The end titles of Valkyrie inform us that numerous attempts were made by conspirators in the Nazi High Command to assassinate the Fuhrer. The plot lead by Tom Cruise apparently came closest to achieving that goal. Since history records… hold on, let me look this up… the Allies won World War II (I'll be damned!), Valkyrie by its very conception immediately places itself in a situation where we march towards an inevitable conclusion where the protagonists can't possibly succeed. This different from something like Titanic; we all know the boat sinks but we didn't know if Kate and Leo would get off the boat together. In Valkyrie, there was no doubt that A) Cruise and his friends would fail and B) since this is Nazi Germany, their Nazi hearts would not go on.

Tom Cruise delivers a performance quite unlike anything he's done in the past.

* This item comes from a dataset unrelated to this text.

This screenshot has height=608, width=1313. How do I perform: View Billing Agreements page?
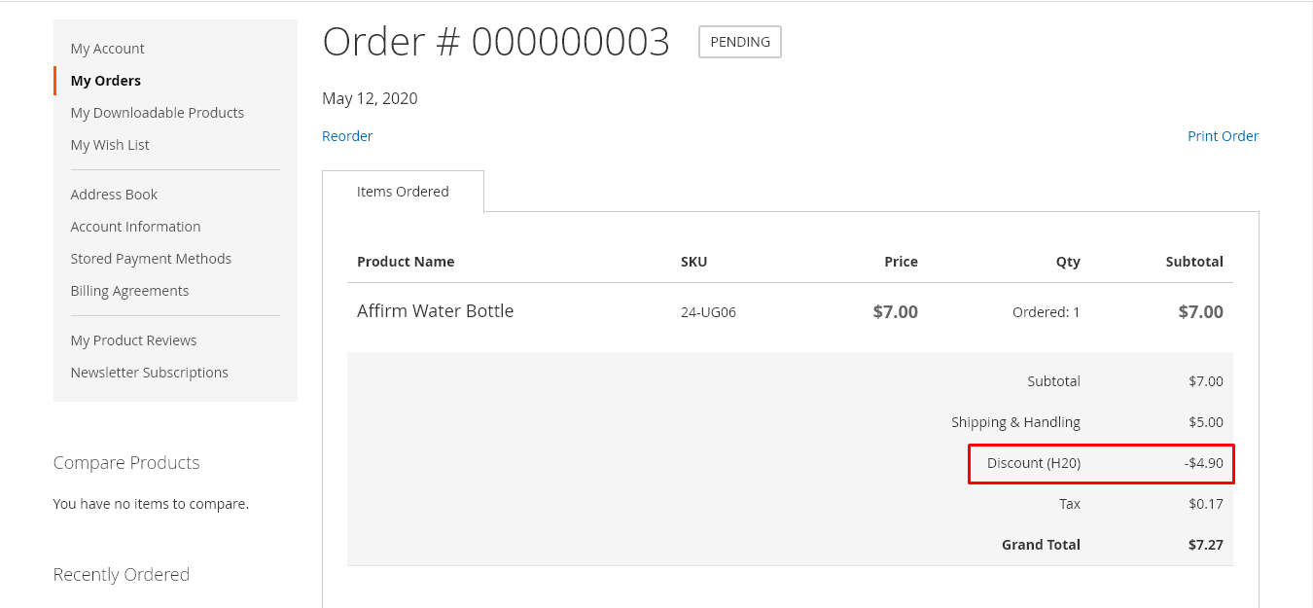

Donning an eye patch to cover his missing left eye, lacking a right hand and two of the fingers on his left, Cruise is a stiff-upper-lipped powder keg that never quite goes off until the end, when his one good eye is staring at the business end of Nazi rifles. Cruise never once flashes his trademark grin. He delivers his dialogue in rasps and whispers. His one moment of levity was how he recruited Eddie Izzard to the Kill Hitler Cause by dropping his fake eye in Izzard's drink.

Cruise becomes the leader of a secret cabal of the some of the finest actors in movies today, including Terence Stamp, Kenneth Branagh, Bill Nighy, and Tom Wilkerson; all tightly-wound in their Nazi best. They're the Justice League of Germany, banded together to bring down the greatest super villain of the 20th century. Valkyrie is effective in showing that these were flawed, frightened men trying to do what they thought was right. Some of them saw the removal of the Fuhrer as an opportunity to ascend to power, others were simply trying to do what was best for the Fatherland. There's an amusing line during one of their many secret back-room arguments about how badly their plot was going; that the Allies would hardly be inclined to negotiate with them if they're already in Berlin before they got their act together. Whatever their intentions were, these men were simply not up to the task they set out for themselves, nor did it seem like they could have stabilized Germany if they had succeeded in killing their Fuhrer.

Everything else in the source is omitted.